3 Ways to Prepare Against Seasonal Fire Hazards

02B54785Keeping fire out of your home during the dry season is much better than cleaning up after a fire. There are some precautions that you can take even in the worst and driest environments to prepare against seasonal fire hazards. Here are the top three that are used by fire restoration and real estate insurance professionals.

Reduce the Elements of Fire.

Many people colloquially refer to fire as an element; however, the truth is that fire actually requires four "elements" of its own. These elements are as follows:
  1. oxygen,
  2. fuel,
  3. heat, and
  4. a reaction of those chemicals.
Fire will not occur if any of these four elements are missing from the environment. In the real world, these elements must be present in very condensed, small spaces. For instance, turning up your thermostat a few degrees will not increase the risk of fire, but the small and condensed heat that a match generates will. You obviously do not want to reduce the amount of oxygen in your home, but you can make sure there are no leaks in your air circulatory system that would encourage powerful, condensed streams of oxygen that could be ignited.

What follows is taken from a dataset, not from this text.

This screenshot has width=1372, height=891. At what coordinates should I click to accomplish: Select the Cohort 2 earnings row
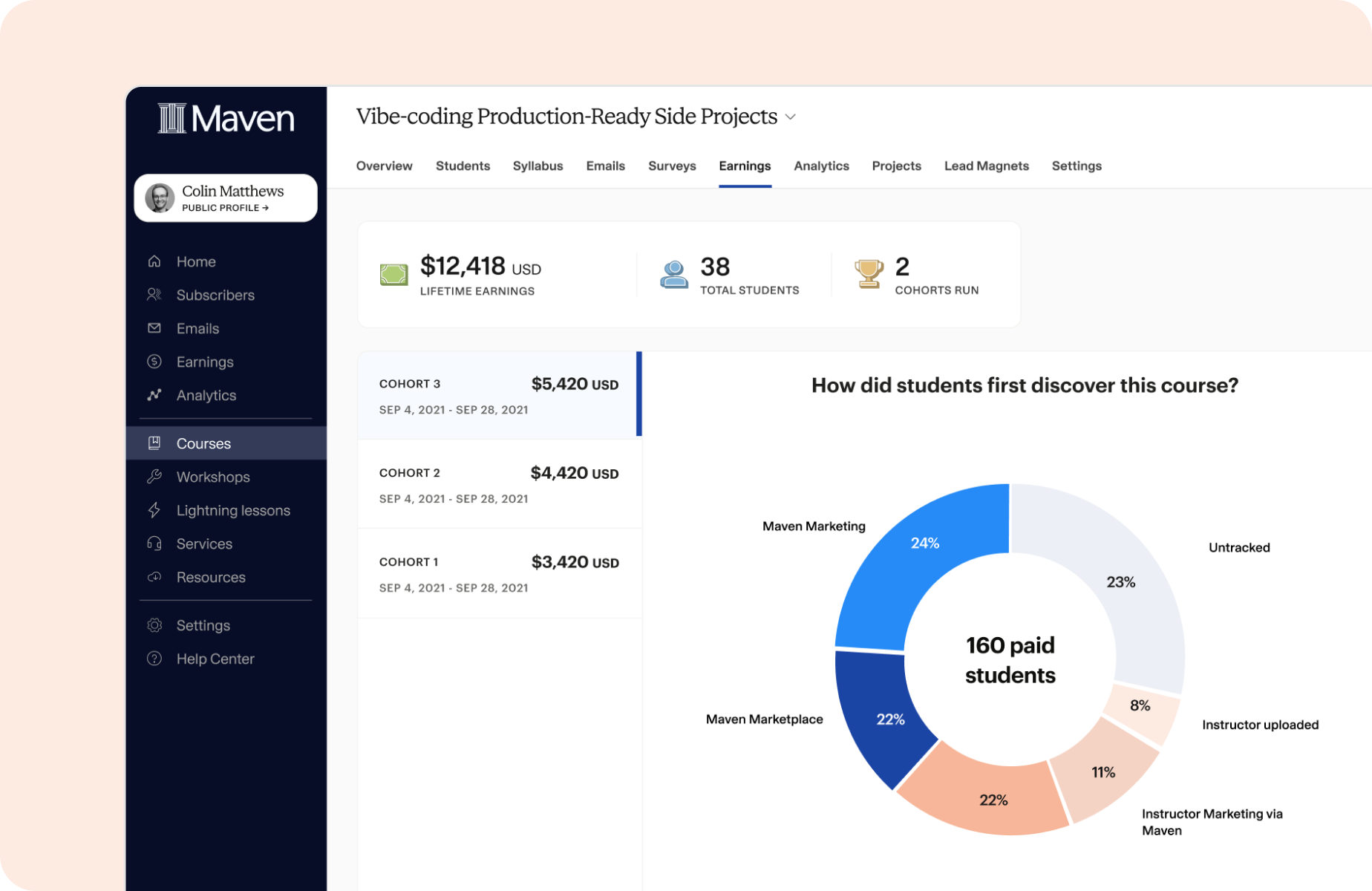pos(499,484)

Consistent Home Inspection

In order to ensure that you have none of the four elements in a large enough and condensed enough form to cause a fire, home inspection is a cost efficient and highly effective solution. You should have a professional walk through the home at least once a year, and you may want to schedule this pro inspection during the height of the fire season. However, you can conduct your own home inspection at any time of the year to reduce risk and catch small problems before they become problematic. The kitchen is perhaps the riskiest room in the house in terms of fire. You can drastically reduce the chance of a fire by checking and repairing all appliances that are malfunctioning. Service any appliance that gets wet. Immediately replace all cords that look frayed. Also, make sure that you do not overload any of your outlets. Keep things off the stove, especially if children live in the house. Wearing tight clothes when cooking keeps fabric away from heat. The family room usually includes the fireplace. Use a non-flammable glass or metal screen to separate the fireplace from the rest of the house. Keep at least half an inch between the wall and the TV and stereo so that they do not overheat. If they do, unplug them completely. In the bathroom, keep all appliances away from running faucets. The medicine cabinet should also be locked away from children, as some prescription medications are flammable.

Other Ways to Prepare

  • Never smoke in the house.
  • Do not spray any aerosol when you are near a space heater.
  • Leave a key in the interior lock when people are in the house.
  • Do not use a cigarette lighter or an automatic candle if you spill fluid.